**Data for processing**
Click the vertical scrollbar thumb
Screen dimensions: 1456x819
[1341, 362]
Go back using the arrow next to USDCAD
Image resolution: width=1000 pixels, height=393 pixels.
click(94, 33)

**Required action**
Repeat only the stretch of lines that begins at the line containing "Screen dimensions: 1456x819" and ends at the last line above, both included.

**Completed task**
Screen dimensions: 1456x819
[1341, 362]
Go back using the arrow next to USDCAD
Image resolution: width=1000 pixels, height=393 pixels.
click(94, 33)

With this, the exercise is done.